Was this the stuff of which Duke Paul’s army was made? Conrad stared in horror, while in the wake of the fleeing men flames leapt up randomly to consume the neat rows of tents.
XII
Up to the very last moment Yanderman thought-hoped-wished fervently that the Duke was going to be able to carry his men with him. Even in the dreadful minutes that followed realisation of failure, he found himself thinking: it might have come off, but for this damned green plague!
“Tell nobody else!” It was easy to say, and impossible to achieve.

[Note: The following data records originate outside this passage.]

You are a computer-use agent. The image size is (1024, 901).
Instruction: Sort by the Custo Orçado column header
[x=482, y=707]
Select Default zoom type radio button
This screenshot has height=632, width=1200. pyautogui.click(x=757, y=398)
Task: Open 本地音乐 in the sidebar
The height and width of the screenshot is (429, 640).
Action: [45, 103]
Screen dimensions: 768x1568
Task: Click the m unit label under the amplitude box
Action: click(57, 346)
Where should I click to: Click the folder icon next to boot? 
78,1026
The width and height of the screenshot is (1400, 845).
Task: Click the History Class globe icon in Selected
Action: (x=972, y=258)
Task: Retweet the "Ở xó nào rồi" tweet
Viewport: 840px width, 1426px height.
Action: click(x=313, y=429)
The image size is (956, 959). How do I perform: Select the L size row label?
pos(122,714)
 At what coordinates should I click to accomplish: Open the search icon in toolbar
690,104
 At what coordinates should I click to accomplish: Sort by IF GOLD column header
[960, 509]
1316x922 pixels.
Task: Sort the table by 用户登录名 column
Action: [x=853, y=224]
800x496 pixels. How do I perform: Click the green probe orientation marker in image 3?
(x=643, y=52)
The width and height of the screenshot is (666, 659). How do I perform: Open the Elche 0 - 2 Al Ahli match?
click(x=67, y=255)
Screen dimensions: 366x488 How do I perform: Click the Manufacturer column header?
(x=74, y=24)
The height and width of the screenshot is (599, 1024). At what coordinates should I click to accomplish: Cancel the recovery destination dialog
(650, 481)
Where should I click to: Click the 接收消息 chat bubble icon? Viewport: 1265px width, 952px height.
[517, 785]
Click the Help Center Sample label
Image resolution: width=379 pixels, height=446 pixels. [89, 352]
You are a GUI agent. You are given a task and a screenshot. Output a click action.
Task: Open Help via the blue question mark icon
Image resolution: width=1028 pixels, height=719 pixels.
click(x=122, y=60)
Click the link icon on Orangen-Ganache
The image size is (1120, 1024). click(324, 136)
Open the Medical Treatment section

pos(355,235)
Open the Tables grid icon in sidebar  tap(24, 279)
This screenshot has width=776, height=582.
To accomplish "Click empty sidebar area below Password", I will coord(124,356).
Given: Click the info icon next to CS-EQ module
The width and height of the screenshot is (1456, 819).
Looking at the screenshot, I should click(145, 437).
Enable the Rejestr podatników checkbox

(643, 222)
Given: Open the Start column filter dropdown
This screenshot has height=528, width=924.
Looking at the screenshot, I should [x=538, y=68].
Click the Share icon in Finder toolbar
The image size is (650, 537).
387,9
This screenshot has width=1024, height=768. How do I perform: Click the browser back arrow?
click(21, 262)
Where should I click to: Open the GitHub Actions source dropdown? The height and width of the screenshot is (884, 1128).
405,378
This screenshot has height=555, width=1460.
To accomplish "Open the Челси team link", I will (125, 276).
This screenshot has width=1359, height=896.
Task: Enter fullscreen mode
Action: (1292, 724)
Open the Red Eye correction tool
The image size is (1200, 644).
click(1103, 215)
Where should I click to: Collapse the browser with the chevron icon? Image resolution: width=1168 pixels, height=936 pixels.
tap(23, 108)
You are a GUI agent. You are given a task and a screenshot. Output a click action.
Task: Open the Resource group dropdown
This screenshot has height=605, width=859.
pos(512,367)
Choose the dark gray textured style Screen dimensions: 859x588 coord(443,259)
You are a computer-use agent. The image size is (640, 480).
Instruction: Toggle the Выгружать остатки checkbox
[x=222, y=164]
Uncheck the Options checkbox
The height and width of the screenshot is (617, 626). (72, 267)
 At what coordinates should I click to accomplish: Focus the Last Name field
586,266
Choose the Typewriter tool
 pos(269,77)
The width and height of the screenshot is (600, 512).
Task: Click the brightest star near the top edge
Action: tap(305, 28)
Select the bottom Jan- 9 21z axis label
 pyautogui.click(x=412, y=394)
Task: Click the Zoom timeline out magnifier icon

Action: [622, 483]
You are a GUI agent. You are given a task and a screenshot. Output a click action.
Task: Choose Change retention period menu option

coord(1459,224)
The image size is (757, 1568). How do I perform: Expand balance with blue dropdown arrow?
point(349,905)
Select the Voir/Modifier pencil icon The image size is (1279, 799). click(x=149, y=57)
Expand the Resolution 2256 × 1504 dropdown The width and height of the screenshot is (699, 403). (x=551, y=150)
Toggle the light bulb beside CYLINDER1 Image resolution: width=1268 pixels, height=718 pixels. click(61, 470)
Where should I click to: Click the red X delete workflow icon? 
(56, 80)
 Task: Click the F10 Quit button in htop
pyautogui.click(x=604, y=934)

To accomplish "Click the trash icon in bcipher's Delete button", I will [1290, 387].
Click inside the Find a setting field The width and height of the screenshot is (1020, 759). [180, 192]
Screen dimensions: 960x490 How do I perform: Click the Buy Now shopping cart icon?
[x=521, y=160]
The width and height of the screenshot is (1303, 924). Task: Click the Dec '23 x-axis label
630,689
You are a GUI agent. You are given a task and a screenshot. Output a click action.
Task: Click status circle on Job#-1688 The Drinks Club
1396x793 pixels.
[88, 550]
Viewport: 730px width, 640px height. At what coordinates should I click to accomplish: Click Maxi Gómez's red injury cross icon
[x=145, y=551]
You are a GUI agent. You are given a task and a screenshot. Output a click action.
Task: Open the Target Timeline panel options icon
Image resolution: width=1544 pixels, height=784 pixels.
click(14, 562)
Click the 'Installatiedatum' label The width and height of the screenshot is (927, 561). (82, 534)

Within twenty-four hours it had been whispered through the camp: Duke Paul is sick of the mould which killed Ampier!
The medics did their best-shaving the infected area, burning the infected blanket, setting the men to kill flies with swats and sprays-and for a while Yanderman had expected a false alarm. After all, as Duke Paul himself argued, Ampier had been a sick man, badly wounded, weakened by long and free bleeding. A bull of a man like himself would toss off the infection easily.
Not true.
Shaving and antiseptics, first to be tried, failed first. Up till then the Duke had easily been able to disguise his condition-his hair and beard were so dense and matted he could simply comb over the shaven area to hide it. Then the fresh outbreaks rendered that impossible; there had to be bandages, and the staff officers had to know the minimum fact that the Duke was being attended by the medics.
All the strong liquids, all the curative powders, all the ointments, were tried in turn. They slowed the mould. For a night Yanderman would sleep peacefully, thinking the trouble was over because all day the Duke’s head had been free of the creeping evil.
But in the morning, a dozen more patches of the stuff.